- Opening Delimiter -

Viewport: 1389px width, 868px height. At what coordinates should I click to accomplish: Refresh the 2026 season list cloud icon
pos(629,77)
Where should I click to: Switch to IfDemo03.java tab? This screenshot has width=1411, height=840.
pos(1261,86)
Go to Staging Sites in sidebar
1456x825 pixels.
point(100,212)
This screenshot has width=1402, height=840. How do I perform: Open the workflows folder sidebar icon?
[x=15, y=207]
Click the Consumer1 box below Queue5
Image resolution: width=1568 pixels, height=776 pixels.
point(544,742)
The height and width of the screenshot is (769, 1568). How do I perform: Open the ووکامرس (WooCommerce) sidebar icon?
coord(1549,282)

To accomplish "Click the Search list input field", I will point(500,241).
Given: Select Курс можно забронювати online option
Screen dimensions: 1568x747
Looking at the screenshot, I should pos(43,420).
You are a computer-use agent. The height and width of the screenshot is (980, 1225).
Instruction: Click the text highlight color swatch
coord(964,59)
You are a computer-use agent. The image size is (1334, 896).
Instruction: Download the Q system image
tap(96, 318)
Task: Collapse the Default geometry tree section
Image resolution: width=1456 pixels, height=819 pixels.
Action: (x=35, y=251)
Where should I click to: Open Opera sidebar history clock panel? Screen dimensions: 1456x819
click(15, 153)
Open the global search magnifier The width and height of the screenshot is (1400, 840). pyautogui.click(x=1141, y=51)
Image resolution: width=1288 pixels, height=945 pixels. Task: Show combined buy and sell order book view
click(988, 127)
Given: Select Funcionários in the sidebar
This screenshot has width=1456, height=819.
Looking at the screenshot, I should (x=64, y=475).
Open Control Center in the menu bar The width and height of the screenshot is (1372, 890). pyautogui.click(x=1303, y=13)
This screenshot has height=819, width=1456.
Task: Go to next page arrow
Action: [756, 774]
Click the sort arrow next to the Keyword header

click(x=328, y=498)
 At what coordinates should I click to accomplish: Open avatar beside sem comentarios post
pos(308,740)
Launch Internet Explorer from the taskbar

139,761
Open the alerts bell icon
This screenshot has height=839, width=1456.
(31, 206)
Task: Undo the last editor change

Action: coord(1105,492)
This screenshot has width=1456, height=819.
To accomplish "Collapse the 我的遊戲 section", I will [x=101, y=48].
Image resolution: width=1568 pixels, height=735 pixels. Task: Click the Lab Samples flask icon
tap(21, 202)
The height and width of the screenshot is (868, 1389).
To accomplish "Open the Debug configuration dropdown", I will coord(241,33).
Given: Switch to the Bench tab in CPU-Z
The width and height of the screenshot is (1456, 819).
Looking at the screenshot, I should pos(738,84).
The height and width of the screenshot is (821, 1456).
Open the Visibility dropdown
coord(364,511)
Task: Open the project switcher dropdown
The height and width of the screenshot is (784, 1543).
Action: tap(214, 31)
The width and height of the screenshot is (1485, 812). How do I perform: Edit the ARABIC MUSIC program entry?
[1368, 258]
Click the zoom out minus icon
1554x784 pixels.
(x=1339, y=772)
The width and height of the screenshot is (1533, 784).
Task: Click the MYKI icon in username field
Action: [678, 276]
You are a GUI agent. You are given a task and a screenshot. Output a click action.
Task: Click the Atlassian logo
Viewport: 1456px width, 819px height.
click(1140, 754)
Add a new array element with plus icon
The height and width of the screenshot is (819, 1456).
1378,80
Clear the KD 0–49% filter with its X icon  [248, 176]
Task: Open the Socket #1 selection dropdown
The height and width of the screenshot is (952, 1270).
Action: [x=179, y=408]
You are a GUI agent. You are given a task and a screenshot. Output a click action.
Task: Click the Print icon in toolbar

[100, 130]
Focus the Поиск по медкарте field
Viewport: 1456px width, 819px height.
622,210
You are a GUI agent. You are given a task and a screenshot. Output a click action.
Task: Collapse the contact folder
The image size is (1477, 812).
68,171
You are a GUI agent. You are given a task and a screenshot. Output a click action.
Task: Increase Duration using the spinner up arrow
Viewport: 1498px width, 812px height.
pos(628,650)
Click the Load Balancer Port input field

- Closing Delimiter -

How many of the lines in this material contain the word "computer"? State the number and nothing else.

2